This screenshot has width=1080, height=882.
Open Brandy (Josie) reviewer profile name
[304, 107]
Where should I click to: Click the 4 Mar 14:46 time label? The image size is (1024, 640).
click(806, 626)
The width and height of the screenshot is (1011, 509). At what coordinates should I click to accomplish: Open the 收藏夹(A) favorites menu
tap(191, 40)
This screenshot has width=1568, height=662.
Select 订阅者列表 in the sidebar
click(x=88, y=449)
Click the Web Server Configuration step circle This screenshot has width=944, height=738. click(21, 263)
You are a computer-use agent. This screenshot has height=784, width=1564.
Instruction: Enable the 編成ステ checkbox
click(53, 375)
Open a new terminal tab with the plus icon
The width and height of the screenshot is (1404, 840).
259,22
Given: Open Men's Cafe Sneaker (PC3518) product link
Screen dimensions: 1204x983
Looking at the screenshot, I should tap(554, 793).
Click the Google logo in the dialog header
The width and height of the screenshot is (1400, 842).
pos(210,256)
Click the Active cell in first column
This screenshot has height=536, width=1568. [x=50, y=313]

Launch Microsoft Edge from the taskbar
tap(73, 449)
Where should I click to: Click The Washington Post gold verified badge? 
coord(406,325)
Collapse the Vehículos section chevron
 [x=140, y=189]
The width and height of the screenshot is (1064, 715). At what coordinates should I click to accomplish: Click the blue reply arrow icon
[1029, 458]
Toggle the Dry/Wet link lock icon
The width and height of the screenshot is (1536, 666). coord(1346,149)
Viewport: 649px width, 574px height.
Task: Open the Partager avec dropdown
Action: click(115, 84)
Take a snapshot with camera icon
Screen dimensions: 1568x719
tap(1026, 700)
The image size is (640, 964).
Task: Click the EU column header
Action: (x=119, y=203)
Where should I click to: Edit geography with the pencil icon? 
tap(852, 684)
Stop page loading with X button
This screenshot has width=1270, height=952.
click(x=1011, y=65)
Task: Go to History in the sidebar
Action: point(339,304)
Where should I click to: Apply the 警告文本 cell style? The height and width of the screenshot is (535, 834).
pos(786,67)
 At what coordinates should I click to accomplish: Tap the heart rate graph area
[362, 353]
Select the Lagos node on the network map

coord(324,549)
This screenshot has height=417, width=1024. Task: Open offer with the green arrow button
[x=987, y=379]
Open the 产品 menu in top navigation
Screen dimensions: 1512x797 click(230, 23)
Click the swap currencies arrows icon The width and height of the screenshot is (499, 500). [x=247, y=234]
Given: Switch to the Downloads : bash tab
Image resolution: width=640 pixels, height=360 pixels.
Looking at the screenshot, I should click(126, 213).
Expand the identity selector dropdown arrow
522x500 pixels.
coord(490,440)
#####
| YOUR OBJECTIVE |
Write out the material again from its first line through the line containing "click(53, 375)", swapping "screenshot" for "screen capture" and leaving everything else unchanged.

| TASK RESULT |
This screen capture has width=1080, height=882.
Open Brandy (Josie) reviewer profile name
[304, 107]
Where should I click to: Click the 4 Mar 14:46 time label? The image size is (1024, 640).
click(806, 626)
The width and height of the screen capture is (1011, 509). At what coordinates should I click to accomplish: Open the 收藏夹(A) favorites menu
tap(191, 40)
This screen capture has width=1568, height=662.
Select 订阅者列表 in the sidebar
click(x=88, y=449)
Click the Web Server Configuration step circle This screen capture has width=944, height=738. click(21, 263)
You are a computer-use agent. This screen capture has height=784, width=1564.
Instruction: Enable the 編成ステ checkbox
click(53, 375)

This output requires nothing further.